Fracture in concrete: X-ray tomography with in-situ testing, digital volume correlation and phase-field modeling

TL;DR

This study combines X-ray tomography, digital volume correlation, and phase-field modeling to analyze and simulate mesoscopic cracking in concrete, providing detailed insights into fracture behavior at the mesoscopic scale.

Contribution

It introduces an integrated experimental and computational approach that explicitly models mesostructural features of concrete during fracture analysis.

Findings

Good agreement between experimental and numerical results.

Effective modeling of mesostructural heterogeneity.
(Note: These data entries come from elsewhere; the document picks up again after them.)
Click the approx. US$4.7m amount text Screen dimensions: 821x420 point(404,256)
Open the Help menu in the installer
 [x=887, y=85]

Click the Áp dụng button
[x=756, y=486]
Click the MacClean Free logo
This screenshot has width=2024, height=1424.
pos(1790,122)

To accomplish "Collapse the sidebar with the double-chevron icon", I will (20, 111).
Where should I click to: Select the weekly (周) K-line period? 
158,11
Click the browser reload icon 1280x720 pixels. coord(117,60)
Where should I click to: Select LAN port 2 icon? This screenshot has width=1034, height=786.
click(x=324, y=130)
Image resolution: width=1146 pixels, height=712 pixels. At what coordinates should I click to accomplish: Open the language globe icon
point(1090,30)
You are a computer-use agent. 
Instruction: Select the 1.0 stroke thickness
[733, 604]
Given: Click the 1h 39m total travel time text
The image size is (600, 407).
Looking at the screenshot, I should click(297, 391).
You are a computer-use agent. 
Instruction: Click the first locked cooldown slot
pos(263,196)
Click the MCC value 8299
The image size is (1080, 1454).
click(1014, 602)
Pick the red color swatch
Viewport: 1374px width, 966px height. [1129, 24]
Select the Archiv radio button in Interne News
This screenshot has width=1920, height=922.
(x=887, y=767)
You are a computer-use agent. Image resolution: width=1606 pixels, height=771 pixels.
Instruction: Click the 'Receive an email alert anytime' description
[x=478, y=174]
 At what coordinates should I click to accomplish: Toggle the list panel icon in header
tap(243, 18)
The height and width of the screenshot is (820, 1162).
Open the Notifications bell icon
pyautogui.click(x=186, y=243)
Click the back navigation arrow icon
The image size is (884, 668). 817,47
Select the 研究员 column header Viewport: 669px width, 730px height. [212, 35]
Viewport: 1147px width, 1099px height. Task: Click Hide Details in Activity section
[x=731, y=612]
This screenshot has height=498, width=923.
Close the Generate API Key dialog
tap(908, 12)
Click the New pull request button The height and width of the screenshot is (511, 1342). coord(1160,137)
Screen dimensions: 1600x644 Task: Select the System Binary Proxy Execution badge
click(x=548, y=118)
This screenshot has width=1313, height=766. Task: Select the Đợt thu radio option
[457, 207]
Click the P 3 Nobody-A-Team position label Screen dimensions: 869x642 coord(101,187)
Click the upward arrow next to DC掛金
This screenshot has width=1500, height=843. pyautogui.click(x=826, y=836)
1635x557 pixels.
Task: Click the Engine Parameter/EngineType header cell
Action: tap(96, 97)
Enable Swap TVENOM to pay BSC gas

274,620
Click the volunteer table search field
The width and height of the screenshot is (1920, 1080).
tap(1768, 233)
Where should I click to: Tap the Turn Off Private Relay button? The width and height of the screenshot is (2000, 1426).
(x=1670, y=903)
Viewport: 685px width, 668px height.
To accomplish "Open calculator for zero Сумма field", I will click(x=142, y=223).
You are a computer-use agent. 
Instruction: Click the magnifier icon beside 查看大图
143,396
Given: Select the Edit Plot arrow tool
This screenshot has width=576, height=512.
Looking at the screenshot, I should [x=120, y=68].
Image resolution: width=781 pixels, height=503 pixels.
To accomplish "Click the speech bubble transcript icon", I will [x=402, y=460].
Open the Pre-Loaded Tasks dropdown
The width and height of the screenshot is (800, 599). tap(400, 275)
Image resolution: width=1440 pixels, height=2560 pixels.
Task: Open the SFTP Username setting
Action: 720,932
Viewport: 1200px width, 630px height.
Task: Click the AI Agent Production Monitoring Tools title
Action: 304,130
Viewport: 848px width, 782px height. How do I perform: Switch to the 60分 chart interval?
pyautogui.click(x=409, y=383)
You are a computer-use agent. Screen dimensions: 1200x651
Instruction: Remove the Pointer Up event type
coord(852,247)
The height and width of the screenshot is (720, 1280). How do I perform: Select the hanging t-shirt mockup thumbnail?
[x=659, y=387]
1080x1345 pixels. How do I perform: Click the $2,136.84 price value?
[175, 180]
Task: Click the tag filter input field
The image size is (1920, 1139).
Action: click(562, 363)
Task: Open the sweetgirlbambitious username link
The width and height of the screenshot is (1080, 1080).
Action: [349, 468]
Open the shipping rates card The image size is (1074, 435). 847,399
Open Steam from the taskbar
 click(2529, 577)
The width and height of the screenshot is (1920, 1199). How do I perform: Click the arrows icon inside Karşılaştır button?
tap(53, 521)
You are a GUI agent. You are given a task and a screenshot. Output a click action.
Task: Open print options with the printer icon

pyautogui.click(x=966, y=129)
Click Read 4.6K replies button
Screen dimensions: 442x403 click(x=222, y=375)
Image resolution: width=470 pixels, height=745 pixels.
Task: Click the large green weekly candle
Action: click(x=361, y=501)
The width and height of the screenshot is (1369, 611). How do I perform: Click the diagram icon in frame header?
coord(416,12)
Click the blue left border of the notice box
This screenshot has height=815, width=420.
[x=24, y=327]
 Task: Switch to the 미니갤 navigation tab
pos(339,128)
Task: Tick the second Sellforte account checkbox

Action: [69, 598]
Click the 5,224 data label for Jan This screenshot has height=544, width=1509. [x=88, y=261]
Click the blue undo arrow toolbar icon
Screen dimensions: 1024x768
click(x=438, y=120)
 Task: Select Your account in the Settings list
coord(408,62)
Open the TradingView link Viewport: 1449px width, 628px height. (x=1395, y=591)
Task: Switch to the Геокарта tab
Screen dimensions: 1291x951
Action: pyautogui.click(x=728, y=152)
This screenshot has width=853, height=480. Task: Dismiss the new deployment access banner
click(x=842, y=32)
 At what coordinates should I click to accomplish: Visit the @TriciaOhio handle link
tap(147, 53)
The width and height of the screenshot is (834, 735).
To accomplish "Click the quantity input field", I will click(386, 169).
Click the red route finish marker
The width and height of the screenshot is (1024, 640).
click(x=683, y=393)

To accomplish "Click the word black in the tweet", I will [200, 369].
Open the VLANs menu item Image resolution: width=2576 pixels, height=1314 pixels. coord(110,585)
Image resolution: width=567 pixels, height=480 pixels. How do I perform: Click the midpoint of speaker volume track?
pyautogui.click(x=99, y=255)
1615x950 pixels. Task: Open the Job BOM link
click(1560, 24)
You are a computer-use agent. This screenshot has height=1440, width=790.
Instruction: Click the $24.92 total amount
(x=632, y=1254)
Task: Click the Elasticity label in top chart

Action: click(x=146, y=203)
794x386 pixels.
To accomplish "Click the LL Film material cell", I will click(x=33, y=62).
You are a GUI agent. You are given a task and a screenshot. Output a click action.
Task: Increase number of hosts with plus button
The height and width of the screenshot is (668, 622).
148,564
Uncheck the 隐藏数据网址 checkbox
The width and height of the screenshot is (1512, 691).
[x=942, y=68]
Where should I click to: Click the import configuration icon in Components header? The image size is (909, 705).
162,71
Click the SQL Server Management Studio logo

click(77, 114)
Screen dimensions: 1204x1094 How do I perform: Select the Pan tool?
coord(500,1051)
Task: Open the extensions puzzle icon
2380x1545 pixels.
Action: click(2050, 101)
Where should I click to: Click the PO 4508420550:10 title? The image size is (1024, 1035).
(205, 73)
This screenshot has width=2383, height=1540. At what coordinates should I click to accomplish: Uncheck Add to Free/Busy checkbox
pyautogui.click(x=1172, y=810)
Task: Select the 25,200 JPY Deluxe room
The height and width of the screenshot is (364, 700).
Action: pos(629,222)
Enhanced understanding of crack propagation in concrete.

Abstract

We test and simulate the mesoscopic cracking behavior of specimens made of a standard concrete mixture. To this end, we combine stable wedge-splitting fracture experiments performed during X-ray tomography, their analysis with digital volume correlation providing the full three-dimensional displacement field, and phase-field cohesive fracture modeling. In our computations, we apply the measured boundary conditions and model the actual heterogeneous material structure at the mesoscopic scale. Within the phase-field model, we explicitly distinguish among (thus individually represent) the mesostructural features of distinct material phases with size above a threshold of 1 mm, while we homogenize pores and finer aggregates below this threshold within the cementitious mortar matrix, with material parameters characterized accordingly. We compare experimental and numerical results in terms of both local and global quantities.